Halt fileΒΆ
The halt file tracks various conditions that are used to determine
whether or not a run should continue to execute. The halt file is kept
in the prefix directory. It is updated by the library during the run,
and it is also updated externally through the scr_halt
command.
Internally, the data of the halt file is organized as a hash. Here are
the contents of an example halt file.
CheckpointsLeft
7
ExitAfter
1298937600
ExitBefore
1298944800
HaltSeconds
1200
ExitReason
SCR_FINALIZE_CALLED
The CheckpointsLeft
field provides a counter on the number of
checkpoints that should be completed before SCR stops the job.
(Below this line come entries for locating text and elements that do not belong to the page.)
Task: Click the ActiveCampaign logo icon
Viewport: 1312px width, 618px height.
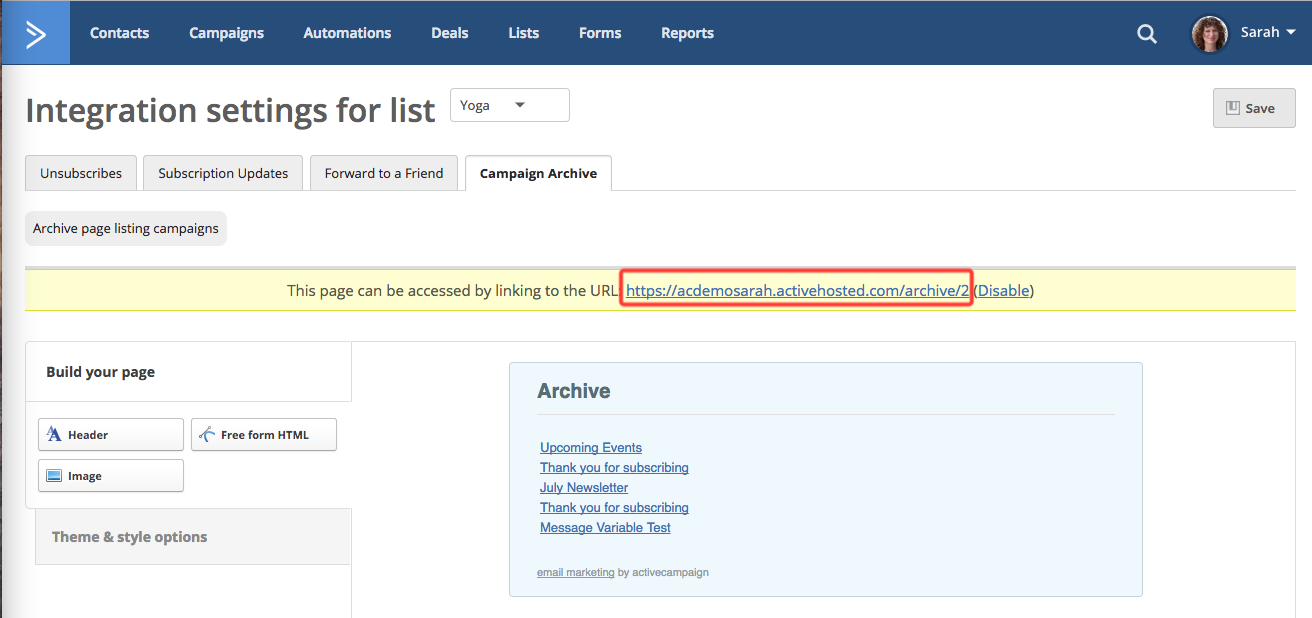Action: pyautogui.click(x=35, y=33)
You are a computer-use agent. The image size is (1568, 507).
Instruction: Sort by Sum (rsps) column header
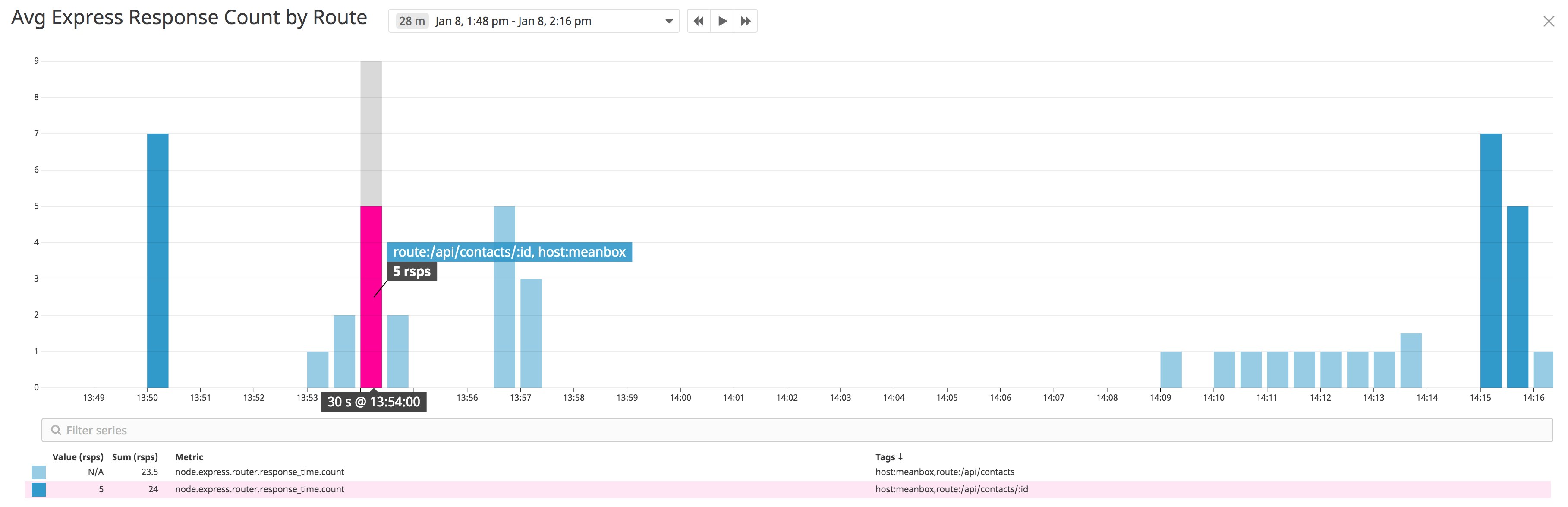[135, 457]
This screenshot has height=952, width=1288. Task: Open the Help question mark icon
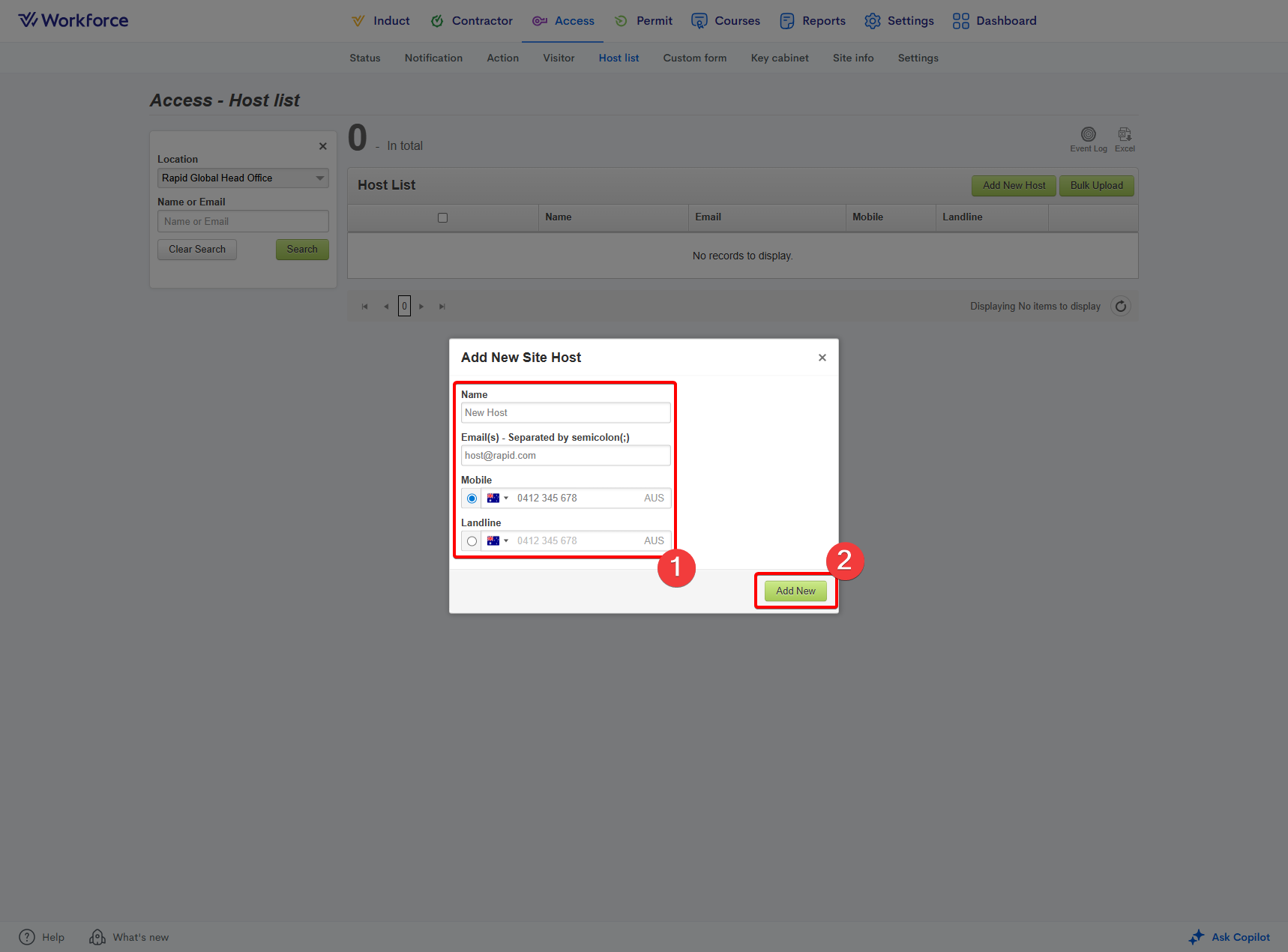[x=27, y=937]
With each
checkpoint, the library decrements this counter, and the run stops if it
hits 0.
The ExitAfter
field records a timestamp (seconds since UNIX epoch).
At various times, SCR compares the current time to this timestamp, and
it halts the run as soon as the current time exceeds this timestamp.
The ExitBefore
field combined with the HaltSeconds
field inform
SCR that the run should be halted at specified number of seconds before
a specified time. Again, SCR compares the current time to the time
specified by subtracting the HaltSeconds
value from the
ExitBefore
timestamp (seconds since UNIX epoch). If the current time
is equal to or greater than this time, SCR halts the run.
Finally, the ExitReason
field records a reason the job is or should
be halted. If SCR ever detects that this field is set, it halts the job.
A user can add, modify, and remove halt conditions on a running job
using the scr_halt
command. Each time an application completes a
dataset, SCR checks settings in the halt file. If any halt condition is
satisfied, SCR flushes the most recent checkpoint, and then each process
calls exit()
. Control is not returned to the application.